Emerson Hill is the name of a hilly area, and the neighborhood situated thereon, in Staten Island, New York, one of the five boroughs of New York City, United States.

Some of the roads on Emerson Hill are private, and several gates were previously found at approaches to the enclave. Signage at the Douglas Road and Emerson Drive entrances to the area restrict truck traffic (except local deliveries) and through traffic. These areas lack gates and are not staffed by security personnel. The streets also lack signage denoting the roads as private. As such, it does not qualify as a gated community. Emerson Hill is separated from its nearby neighborhoods of Grymes Hill just north of the Staten Island Expressway, and Todt Hill — where private roads also exist — borders on the south. The neighborhood is zoned as residential and is part of the Special Natural Area District, which denotes its unique natural characteristics and requires the City Planning Commission to review proposals for site alterations. Removal of trees on private property in the area typically requires approval from the Department of Buildings to ensure compliance with the zoning protocols.

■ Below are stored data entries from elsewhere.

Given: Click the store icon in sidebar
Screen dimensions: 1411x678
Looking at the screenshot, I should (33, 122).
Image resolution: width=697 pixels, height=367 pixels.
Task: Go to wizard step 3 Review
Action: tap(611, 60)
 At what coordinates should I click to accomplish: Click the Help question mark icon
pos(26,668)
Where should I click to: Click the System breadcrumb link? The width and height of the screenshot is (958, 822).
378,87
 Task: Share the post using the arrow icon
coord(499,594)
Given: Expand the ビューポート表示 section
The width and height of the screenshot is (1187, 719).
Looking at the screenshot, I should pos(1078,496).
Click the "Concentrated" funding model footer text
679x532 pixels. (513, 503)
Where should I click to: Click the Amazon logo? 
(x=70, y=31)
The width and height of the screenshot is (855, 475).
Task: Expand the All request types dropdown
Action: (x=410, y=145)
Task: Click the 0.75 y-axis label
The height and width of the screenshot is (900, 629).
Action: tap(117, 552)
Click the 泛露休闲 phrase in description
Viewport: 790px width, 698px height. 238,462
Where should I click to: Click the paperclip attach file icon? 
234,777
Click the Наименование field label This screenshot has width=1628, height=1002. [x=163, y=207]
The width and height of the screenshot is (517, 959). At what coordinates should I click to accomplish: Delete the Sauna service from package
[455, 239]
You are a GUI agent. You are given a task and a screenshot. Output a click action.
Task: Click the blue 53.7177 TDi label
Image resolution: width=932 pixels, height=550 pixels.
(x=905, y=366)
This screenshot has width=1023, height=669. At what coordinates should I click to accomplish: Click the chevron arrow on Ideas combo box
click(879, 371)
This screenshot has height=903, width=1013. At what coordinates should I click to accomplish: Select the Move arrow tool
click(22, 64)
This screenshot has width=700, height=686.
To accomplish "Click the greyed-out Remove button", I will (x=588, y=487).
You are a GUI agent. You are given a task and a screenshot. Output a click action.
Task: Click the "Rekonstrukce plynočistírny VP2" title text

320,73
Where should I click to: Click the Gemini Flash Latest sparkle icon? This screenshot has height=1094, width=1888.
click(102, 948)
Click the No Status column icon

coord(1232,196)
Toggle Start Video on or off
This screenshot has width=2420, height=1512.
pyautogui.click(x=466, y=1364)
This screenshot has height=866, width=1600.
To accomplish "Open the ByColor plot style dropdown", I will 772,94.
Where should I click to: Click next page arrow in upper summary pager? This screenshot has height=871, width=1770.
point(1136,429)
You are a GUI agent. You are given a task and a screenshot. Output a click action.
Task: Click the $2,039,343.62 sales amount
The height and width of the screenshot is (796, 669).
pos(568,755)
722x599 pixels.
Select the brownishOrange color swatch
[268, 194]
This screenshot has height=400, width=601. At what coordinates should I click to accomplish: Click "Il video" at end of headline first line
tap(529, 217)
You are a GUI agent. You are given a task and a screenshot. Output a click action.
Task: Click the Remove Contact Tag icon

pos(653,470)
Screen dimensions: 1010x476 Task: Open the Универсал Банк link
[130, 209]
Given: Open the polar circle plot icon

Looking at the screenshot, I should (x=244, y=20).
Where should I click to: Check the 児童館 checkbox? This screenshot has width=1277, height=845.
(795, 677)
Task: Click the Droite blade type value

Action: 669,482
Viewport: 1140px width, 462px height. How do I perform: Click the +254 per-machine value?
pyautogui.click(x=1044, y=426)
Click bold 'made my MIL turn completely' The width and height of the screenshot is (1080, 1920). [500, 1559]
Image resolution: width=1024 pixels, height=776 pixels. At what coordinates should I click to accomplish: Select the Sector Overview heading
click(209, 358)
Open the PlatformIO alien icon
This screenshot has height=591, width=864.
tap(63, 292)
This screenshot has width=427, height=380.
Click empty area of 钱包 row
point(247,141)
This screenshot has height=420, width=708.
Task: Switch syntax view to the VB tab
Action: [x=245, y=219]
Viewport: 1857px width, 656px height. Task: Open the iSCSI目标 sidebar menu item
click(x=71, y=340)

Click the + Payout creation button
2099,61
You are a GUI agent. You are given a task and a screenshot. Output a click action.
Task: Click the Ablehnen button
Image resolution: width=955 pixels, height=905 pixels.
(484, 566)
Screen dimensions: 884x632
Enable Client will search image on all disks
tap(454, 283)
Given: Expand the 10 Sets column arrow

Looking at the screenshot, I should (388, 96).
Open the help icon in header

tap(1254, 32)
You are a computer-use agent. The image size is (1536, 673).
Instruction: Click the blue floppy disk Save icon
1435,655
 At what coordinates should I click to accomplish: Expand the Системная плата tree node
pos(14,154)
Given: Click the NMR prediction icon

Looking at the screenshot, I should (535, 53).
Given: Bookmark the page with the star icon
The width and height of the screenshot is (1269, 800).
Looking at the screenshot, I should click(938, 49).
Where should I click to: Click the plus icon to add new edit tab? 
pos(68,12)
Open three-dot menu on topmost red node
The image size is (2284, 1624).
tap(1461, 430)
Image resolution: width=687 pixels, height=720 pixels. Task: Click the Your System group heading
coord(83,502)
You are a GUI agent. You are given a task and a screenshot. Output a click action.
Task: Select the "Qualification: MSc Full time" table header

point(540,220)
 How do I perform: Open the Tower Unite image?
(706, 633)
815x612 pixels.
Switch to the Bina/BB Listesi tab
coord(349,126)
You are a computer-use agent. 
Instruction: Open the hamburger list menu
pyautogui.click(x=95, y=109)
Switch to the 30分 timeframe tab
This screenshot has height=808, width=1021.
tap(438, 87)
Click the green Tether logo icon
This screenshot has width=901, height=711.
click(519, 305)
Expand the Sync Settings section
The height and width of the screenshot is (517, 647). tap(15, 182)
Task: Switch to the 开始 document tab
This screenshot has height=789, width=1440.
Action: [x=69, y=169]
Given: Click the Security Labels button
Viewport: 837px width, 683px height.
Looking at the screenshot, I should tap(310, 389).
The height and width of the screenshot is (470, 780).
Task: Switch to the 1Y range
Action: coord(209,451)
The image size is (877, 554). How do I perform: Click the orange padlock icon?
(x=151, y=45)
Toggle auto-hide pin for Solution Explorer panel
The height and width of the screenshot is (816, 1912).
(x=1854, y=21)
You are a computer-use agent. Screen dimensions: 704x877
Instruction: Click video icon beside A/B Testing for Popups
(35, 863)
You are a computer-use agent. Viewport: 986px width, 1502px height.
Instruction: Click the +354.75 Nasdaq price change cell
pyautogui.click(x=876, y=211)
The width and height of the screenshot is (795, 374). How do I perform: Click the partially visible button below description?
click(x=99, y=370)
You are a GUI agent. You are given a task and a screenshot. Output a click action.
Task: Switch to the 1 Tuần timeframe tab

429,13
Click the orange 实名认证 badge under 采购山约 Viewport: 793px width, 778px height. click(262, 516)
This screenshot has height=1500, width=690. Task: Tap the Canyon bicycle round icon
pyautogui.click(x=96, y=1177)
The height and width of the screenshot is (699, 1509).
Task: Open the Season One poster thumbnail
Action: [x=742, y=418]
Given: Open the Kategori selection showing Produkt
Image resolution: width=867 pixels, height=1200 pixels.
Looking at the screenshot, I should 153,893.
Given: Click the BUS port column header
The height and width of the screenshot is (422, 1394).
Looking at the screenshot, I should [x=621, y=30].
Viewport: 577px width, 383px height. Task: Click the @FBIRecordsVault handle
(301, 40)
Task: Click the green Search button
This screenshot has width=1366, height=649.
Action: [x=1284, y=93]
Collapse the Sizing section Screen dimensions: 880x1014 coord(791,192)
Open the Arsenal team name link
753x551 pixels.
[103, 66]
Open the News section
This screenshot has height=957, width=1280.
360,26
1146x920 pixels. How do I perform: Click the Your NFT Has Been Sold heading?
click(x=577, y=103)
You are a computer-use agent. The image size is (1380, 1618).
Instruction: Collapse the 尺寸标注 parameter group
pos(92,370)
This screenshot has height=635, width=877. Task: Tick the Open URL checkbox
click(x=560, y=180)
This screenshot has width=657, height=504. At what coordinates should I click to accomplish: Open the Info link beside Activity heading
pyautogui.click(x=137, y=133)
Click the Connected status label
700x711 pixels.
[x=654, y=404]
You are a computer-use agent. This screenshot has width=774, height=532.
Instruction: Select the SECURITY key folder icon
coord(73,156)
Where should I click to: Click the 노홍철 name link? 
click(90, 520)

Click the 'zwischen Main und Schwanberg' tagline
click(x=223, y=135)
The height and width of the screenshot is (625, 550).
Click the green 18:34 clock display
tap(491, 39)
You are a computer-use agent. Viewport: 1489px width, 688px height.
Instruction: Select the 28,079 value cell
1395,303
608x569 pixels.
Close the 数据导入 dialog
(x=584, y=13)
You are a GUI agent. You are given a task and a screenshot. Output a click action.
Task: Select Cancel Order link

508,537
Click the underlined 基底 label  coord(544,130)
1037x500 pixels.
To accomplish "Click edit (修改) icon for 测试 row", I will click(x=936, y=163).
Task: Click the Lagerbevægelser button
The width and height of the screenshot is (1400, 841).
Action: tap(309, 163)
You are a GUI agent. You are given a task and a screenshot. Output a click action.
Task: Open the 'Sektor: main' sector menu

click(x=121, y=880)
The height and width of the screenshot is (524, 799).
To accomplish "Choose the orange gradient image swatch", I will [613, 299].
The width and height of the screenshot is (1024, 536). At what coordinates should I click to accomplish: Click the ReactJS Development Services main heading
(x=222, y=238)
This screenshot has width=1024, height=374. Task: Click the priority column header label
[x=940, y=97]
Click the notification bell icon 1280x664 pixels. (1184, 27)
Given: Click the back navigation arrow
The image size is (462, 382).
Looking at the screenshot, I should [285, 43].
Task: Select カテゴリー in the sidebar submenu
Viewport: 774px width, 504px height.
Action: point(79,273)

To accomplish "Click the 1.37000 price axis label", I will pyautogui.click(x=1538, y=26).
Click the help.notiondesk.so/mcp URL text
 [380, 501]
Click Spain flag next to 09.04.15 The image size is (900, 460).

The hill is named for Judge William Emerson — oldest brother of Ralph Waldo Emerson — who lived with his wife, Susan, and children William, Haven and Charles in a long, brown shingle house known as The Snuggery. Willie and Haven were tutored in 1843 by Henry David Thoreau, who lived with the Emersons from May through October. It was the only time in his adult life that Thoreau lived anywhere but Concord, Massachusetts.

In 1971, two large mock Tudor homes at the end of Longfellow Avenue served as Casa Corleone for the filming of Francis Ford Coppola's classic movie The Godfather.

== Demographics ==
For census purposes, the New York City Department of City Planning classifies Emerson Hill as part of a larger Neighborhood Tabulation Area called Todt Hill-Emerson Hill-Lighthouse Hill-Manor Heights SI0203. This designated neighborhood had 32,822 inhabitants based on data from the 2020 United States Census. This was an increase of 1,971 persons (6.4%) from the 30,851 counted in 2010. The neighborhood had a population density of 7.8 inhabitants per acre (14,500/sq mi; 5,600/km^{2}).

The racial makeup of the neighborhood was 62.8% (20,597) White (Non-Hispanic), 4.1% (1,348) Black (Non-Hispanic), 19.8% (6,486) Asian, and 3% (971) from two or more races. Hispanic or Latino of any race were 10.4% (3,420) of the population.

According to the 2020 United States Census, this area has many cultural communities of over 1,000 inhabitants. This include residents who identify as Puerto Rican, German, Irish, Italian, Indian, and Chinese.

The largest age group was people 55-74 years old, which made up 24.9% of the residents. 75.1% of the households had at least one family present. Out of the 10,623 households, 57.1% had a married couple (22.4% with a child under 18), 3.1% had a cohabiting couple (1.2% with a child under 18), 14.3% had a single male (1.6% with a child under 18), and 25.4% had a single female (3.9% with a child under 18). 32.7% of households had children under 18. In this neighborhood, 30.3% of non-vacant housing units are renter-occupied.